Interestingly, these are both research areas in which SREL's environmental
chemists excel. As a matter of fact, of the 27 "knowledge gaps"
listed by DOE-EM concerning how to deal with contaminants on the SRS, SREL
researchers had proposed to do projects in 15 of those areas. But these projects
were not funded (or even seriously considered really, but for that story you'll
have to go to www.saveSREL.org) because they
were not mission critical, they were mission creep. What is that again?
If truly "applied ecology" studies such as chronic effects of low-dose
radiation are deemed as unimportant by DOE-EM, then it is easy to see why
SREL's "basic ecology" studies are described as "mission creep."
DOE-EM obviously has an unbelievably narrow definition of what an acceptable
"ecological study" should be.
For the sake of argument, let's accept the DOE-EM party line that much of
the broad scope SREL's research (literally, by the way, from atoms to ecosystems)
is outside the currently defined DOE mission—it is "mission creep."
Why should DOE-EM want to lay claim to and fund basic ecological research?
I mentioned Dr. Odum and his ecology text books earlier.

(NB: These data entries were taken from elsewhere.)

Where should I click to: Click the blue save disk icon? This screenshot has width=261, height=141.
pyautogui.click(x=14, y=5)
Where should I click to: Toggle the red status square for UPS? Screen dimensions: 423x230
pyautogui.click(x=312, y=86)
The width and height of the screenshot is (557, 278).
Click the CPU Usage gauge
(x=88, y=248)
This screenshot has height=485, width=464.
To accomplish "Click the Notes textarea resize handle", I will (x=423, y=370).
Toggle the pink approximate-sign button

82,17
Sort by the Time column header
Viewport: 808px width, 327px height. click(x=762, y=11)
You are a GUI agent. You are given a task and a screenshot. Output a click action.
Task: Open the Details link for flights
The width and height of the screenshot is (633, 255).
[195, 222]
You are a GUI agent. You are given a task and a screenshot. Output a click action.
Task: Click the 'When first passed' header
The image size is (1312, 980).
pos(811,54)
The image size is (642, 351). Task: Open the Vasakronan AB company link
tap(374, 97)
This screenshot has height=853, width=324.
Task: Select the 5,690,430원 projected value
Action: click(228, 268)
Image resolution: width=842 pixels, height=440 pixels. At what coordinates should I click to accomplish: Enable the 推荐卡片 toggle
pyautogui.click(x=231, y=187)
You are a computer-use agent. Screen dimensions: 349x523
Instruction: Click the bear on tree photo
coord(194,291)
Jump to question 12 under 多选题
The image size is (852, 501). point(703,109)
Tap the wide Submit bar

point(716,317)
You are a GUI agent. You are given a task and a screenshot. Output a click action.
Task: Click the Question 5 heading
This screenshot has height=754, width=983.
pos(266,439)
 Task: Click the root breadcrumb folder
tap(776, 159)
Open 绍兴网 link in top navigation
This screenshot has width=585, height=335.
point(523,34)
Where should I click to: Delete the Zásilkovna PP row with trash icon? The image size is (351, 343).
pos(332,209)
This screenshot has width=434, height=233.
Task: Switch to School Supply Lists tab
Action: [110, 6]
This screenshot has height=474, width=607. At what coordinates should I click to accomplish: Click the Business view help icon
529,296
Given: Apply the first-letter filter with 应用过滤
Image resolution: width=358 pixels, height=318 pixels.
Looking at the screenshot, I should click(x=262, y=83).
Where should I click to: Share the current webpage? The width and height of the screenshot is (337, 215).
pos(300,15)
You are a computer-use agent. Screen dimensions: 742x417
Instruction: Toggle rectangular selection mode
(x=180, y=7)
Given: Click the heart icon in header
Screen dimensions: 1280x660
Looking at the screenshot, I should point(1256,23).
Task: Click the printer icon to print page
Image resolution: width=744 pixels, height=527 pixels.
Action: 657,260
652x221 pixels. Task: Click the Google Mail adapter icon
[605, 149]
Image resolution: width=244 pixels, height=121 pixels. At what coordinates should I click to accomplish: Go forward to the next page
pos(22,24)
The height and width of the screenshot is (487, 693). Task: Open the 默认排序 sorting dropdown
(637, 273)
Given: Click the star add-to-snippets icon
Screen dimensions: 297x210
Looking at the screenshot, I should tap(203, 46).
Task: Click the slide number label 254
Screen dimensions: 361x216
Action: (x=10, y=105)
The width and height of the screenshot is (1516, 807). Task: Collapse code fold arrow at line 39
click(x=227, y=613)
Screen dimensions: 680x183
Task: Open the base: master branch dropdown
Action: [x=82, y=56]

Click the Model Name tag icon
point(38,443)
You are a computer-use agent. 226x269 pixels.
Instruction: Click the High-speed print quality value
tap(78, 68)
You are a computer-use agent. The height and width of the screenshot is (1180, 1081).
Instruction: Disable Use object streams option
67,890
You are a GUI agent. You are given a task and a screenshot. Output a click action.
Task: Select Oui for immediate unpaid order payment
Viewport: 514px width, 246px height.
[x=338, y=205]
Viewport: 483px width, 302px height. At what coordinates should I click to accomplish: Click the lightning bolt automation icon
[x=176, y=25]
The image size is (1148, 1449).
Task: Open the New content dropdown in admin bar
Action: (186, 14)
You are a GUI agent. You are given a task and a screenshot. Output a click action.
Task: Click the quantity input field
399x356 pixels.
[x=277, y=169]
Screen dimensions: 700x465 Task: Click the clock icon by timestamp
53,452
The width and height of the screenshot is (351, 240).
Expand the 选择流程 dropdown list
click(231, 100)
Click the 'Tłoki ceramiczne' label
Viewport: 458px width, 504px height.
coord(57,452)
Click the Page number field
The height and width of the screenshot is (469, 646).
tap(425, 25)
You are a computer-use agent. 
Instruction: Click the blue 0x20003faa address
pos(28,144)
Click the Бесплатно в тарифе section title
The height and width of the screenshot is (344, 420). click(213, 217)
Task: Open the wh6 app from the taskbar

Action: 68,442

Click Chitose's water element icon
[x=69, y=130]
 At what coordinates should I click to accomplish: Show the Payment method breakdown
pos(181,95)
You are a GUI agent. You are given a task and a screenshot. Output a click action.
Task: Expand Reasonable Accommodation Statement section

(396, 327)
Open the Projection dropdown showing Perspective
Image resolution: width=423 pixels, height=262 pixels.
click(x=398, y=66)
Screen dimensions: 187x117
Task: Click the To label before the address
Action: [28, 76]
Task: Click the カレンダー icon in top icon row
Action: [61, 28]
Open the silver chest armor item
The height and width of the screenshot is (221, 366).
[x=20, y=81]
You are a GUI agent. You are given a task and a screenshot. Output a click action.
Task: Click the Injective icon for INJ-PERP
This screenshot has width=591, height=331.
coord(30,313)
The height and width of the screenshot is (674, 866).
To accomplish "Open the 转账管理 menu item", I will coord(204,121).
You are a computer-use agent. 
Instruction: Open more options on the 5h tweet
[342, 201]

He devoted chapters
to old field succession — SREL basic ecological research. He described
community dynamics of plants and animals — again, SREL basic ecological
research. He described predator-prey interactions — SREL basic ecological
research. There appears to be a trend. Energy flow, nutrient cycling, wetland
ecosystems — all stuff that every college student today learns about
the way the natural world works, and much if it originated at SREL. Ah, good
old mission creep.
A few weeks ago SREL staff assisted Jeff Corwin of the Animal Planet with
a television series episode on the ecology of the Southeast. Much as when
Marlin Perkins sought SREL to film Wild Kingdom on the SRS, or when
SC ETV sought SREL researchers to film Nature Scene, or the BBC came
to SREL to film The Immortal Salamanders (narrated by David Attenborough)
and then later sought expertise for Life in Cold Blood, or the National
Geographic Society's three separate documentaries, or Turner South's The
Natural South, or Georgia Outdoors, or Marty Stouffer's Wild
America, or…did they actually come to film mission creep on the
SRS?
In SREL's 56 year history, its scientists have authored more than 3,050 scientific
journal articles, as well as approximately 50 books. Yes, that was 50 BOOKS.
Many of those books are college texts, read by generations of past and future
scientists. Mission creep.
I try to put myself in DOE's shoes (last year the total DOE budget request
was 23.6 billion dollars, so they are very big shoes). I ask my new DOE self
about this SREL place. Why would I want to fund a small, cost-efficient laboratory
trusted by the local community? Why would I fund a lab steeped in history,
part of the ecological pedigree of vast numbers of scientists, respected around
the world? Why would I fund a group that not only does the research, but then
takes that research to the public with wide-ranging outreach programs?
Hmmm…come to think of it, if I were DOE or any institution I would embrace
such a low-cost opportunity. I would give a "shout out" to other
agencies — "Look what we are doing for the ecological sciences
because we believe in environmental responsibility and the legacy of a healthy
environment."
I know where the creep is, but it is not in the mission.